I am going to address your misquote, which I belive is simply a misunderstanding of how the system works.
In your first post you wrote:
I have told the attorney that any more contact needed to be thu the US postal service. I understood that once a collection company or attorney was told this they had to do it this way, but that's not what they are doing.
That is incorrect. There is no such entity as a limited cease and desist. If you really feel there should call your congressman, but don't hold your breath because the big collection companies give far more to his campaign than you.
If you send a letter attempting to CD verbal communications one of three things will happen: 1, They will treat it as a full CD and either sue you, drop it or sell the account to another agency; 2, they will simply throw it away; 3, They will pass it around the office and laugh at you before a collector calls you again -- this time with the call on speaker in the training room so everybody can laugh at it.
arhillbilly said:
This is what I was talking about as far as being told you can request it in writing.

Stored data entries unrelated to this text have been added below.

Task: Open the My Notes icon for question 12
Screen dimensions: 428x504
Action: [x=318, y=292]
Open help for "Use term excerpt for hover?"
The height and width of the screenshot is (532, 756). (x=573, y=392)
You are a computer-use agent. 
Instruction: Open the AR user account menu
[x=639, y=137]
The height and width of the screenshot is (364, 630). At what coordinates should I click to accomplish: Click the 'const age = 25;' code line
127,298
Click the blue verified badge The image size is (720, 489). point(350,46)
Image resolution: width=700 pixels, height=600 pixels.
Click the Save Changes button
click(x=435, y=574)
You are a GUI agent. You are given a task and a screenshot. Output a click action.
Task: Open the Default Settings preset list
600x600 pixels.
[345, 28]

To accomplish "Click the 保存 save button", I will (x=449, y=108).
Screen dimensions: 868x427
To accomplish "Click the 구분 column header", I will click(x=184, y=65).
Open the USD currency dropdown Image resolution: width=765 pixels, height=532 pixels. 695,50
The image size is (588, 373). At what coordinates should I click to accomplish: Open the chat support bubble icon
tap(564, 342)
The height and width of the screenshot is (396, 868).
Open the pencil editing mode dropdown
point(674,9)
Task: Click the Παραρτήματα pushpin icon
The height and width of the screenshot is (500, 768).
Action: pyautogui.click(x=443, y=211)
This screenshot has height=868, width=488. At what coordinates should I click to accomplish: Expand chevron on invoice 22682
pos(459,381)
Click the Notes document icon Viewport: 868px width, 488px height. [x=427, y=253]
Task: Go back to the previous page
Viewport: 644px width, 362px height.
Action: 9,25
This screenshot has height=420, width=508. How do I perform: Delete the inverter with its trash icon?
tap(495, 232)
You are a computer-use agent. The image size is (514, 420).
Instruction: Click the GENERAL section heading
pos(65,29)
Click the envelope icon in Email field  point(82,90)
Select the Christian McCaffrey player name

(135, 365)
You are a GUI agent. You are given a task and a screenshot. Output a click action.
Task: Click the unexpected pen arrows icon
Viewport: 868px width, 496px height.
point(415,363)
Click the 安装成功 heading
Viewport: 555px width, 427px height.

"There is a provision of the Federal Fair Debt Collection Practices Act (FDCPA) which regulates "debt collectors". The FDCPA defines a debt collector as any person, other than the creditor, who regularly collects debts owed to others. This generally refers to collectors for collection agencies. You can stop a debt collector from contacting you by writing to the collection agency demanding they stop. Once the agency receives your letter, they may not contact you again except to say there will be no further contact."
That is completely different. If you choose to send a cease and desist letter to a CA you might want to continue reading that section of the FDCPA, which is section 805c:
(c) CEASING COMMUNICATION. If a consumer notifies a debt collector in writing that the consumer refuses to pay a debt or that the consumer wishes the debt collector to cease further communication with the consumer, the debt collector shall not communicate further with the consumer with respect to such debt, except --
(1) to advise the consumer that the debt collector's further efforts are being terminated;
(2) to notify the consumer that the debt collector or creditor may invoke specified remedies which are ordinarily invoked by such debt collector or creditor; or
(3) where applicable, to notify the consumer that the debt collector or creditor intends to invoke a specified remedy.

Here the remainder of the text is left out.